What number of lines in the records below hold the word "showing"? Give that number alone.

══ Data in this exercise

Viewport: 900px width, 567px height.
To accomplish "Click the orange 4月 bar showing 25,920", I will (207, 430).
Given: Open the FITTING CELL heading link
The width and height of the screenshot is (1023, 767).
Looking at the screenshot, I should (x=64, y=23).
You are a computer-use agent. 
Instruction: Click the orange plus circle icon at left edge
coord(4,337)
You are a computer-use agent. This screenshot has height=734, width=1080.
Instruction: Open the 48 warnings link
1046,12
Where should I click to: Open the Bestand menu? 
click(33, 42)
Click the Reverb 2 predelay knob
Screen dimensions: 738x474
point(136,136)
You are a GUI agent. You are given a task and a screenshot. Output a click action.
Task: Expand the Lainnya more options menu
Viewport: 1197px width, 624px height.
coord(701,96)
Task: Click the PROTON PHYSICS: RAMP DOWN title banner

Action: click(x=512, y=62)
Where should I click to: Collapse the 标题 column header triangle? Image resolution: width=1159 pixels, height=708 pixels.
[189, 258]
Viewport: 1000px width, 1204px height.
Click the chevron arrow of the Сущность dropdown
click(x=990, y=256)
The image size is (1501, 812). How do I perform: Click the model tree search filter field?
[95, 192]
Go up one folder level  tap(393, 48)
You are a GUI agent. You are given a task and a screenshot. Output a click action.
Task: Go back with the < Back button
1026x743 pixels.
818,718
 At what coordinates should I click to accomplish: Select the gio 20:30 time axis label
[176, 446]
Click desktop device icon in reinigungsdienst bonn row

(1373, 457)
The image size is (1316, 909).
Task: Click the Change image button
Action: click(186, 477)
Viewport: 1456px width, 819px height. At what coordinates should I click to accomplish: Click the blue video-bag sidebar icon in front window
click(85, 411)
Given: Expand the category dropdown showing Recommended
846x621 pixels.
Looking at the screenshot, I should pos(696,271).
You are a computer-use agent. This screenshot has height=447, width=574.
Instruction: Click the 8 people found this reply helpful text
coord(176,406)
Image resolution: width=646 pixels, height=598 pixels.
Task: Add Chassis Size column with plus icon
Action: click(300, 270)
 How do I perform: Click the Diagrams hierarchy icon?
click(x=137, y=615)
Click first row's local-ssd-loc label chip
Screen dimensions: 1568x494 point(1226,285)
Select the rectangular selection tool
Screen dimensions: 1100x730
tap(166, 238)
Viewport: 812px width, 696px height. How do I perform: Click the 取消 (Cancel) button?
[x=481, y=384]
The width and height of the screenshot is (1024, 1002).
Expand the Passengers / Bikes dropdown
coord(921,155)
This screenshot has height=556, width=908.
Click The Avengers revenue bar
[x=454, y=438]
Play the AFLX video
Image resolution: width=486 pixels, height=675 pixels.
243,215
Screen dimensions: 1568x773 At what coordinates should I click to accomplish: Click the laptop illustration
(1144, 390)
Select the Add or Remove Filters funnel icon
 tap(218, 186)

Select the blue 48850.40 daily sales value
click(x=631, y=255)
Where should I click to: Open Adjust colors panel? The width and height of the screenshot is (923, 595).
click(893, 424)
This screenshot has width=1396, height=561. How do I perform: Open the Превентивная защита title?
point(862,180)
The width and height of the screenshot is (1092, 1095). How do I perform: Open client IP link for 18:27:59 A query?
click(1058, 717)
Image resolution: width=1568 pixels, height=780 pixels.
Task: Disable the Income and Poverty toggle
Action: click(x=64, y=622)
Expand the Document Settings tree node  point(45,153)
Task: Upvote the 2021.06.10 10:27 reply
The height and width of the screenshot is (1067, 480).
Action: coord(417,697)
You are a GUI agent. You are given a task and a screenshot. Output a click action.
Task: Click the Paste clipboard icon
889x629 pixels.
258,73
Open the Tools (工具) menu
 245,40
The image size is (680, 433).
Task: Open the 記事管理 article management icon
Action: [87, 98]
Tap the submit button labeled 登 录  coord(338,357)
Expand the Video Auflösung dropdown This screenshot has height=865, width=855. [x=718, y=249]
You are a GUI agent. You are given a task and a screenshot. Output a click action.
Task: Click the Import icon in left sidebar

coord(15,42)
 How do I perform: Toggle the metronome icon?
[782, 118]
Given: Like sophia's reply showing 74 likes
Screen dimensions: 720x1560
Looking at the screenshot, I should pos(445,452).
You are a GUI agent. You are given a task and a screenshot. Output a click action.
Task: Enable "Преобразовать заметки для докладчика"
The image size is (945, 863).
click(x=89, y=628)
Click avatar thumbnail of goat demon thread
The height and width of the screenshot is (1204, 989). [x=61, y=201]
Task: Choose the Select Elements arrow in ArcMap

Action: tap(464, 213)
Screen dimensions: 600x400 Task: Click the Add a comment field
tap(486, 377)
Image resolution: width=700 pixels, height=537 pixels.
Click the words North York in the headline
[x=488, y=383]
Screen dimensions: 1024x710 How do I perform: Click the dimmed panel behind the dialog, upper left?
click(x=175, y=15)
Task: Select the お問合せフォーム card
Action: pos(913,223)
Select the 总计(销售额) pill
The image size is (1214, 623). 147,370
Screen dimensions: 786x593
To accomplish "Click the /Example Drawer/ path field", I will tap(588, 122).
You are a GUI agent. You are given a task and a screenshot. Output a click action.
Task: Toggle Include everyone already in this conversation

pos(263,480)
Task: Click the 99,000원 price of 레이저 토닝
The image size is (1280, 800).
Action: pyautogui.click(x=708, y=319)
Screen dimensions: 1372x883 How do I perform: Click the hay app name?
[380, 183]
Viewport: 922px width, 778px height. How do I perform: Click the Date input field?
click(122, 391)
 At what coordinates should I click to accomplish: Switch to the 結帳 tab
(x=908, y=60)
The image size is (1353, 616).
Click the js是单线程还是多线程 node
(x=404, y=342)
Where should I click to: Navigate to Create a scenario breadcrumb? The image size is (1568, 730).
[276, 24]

════

## Solution to the exercise:
3